Predictably, Cecchini’s answer is that it can and he has both the pictures and a case study to prove it. In the early 2000’s the local authority of his home town, Arezzo, in Tuscany, gave him as his team of researchers a building to use as their laboratory – then, as now, they were interested in investigating the potential for using hydrogen as an alternative fuel to electricity and gas. The only problem with the building was that it was in the middle of nowhere and completely off the grid. Lacking the funds to put the lab on the grid – and because every good innovator never misses the chance of turning adversity into advantage, Cecchini and his team decided to make theirs the world’s first off the grid research laboratory.

Today the HydroLab, which is just one of the projects being carried out by the cooperative Cecchini works for, aptly called the Sunshine Factory (www.fabbricadelsole.it), is up and running and he says they have never looked back. “Not only have we never spent a penny for either gas or electric, we have also become much more aware of our environmental footprint on the earth.”

I recently calculated my environmental footprint and was shocked to discover it averaged at around 4.2 global hectares (42 square kilometres). In other words, it means that if everyone in the world lived, ate and kept themselves warm like I do it would take the world two and a half years to regenerate the resources consumed. And I don’t own a car, hardly eat meat and recycle all my plastic and paper.

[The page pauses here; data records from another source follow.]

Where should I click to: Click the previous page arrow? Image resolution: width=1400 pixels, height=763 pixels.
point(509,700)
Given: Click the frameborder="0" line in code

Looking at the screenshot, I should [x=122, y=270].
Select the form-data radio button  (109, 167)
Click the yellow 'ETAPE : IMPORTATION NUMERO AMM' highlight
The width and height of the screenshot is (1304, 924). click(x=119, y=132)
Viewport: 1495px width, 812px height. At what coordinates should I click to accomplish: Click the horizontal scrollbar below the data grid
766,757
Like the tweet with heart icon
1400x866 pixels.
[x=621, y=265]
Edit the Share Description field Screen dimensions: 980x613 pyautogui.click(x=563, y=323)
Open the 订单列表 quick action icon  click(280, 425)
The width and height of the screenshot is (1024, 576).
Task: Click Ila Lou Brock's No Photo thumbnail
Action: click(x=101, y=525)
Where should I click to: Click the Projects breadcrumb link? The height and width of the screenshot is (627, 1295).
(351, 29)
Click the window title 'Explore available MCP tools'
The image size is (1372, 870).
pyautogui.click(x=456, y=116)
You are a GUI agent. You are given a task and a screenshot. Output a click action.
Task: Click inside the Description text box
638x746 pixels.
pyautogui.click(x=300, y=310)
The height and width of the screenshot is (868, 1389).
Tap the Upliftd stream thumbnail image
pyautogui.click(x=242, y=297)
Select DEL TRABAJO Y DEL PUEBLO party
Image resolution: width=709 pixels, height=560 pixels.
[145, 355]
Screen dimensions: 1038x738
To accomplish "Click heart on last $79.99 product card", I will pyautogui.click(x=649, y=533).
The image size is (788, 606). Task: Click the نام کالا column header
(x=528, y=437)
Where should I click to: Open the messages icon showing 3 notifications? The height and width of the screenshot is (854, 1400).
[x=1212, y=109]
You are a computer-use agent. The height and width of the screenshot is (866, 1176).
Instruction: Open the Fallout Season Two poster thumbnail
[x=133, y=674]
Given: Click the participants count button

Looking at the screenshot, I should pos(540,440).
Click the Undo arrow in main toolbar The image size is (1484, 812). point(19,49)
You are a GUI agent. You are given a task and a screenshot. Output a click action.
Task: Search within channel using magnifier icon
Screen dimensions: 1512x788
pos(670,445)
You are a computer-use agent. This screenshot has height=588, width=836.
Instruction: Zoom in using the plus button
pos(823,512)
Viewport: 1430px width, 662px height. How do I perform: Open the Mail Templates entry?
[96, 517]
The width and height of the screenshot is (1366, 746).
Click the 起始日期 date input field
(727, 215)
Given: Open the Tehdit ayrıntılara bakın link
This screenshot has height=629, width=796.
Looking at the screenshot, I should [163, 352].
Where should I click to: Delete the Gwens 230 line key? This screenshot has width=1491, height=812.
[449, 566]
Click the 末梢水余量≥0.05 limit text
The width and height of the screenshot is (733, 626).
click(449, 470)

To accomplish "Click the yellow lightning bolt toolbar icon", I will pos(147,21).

“When each and every of your energetic needs are produced in the building you live in and 90 per cent of your waste is dealt with on site, you start getting smart about what you use, when you use it and what you throw down the toilet,” says Cecchini with a disarming smile. “To be blunt if you’re throwing bleach down the drain you’re likely to be eating bleach salad for lunch”, he adds by way of explanation.

The HydroLab recycles all of its water, including sewage, with an ingenious network of sand, gravel and plant root filters. And even though the water may not be drinkable, it can still be used to flush the toilet, wash your clothes and clean your house.

The real innovation that Cecchini and the other HydroLab researchers have come up with, however, is hydrogen. In Arezzo, which has been dubbed as the “golden district” for its high concentration of gold producers, there is plenty of hydrogen as it is used (up to 5 metres cubed per hour) in gold jewellery making. But it wasn’t until Cecchini ended up off the grid that he decided to start experimenting with hydrogen in the kitchen. Not as food but as fuel. “Methane is far more efficient that hydrogen, but hydrogen can be made quite easily at home by separating the oxygen and hydrogen molecules in water whereas methane has to be pumped all the way from Libya or Russia. Using hydrogen make more sense logistically, not to mention all the wars that could be avoided if each nation were able to produce its own energy.”

The point Cecchini makes is an important one, so important that his project recently sparked the interest of the American Ambassador to Italy. “He wasn’t interested in the environmental benefits as much as the security ones,” explains Cecchini. Because being off the grid means that in a black out, you don’t black out.

I would like to argue that off the grid homes are good because they reduce the impact those who live in them have on the earth. But Cecchini says that people are more interested in them for their potential to reduce monthly bills and keep the family safe in case of national disaster (remember nuclear bunkers?). Will fear alone manage to drive Cecchini’s dream of building an off the grid village? “I think there is a lot of fear in the world today and I think people are right in being scared. Every animal has its habitat, we are the only creatures on earth that expect to live everywhere. Perhaps it is time we started thinking seriously about where and how we are living. But one thing is for sure: I will never give up!”.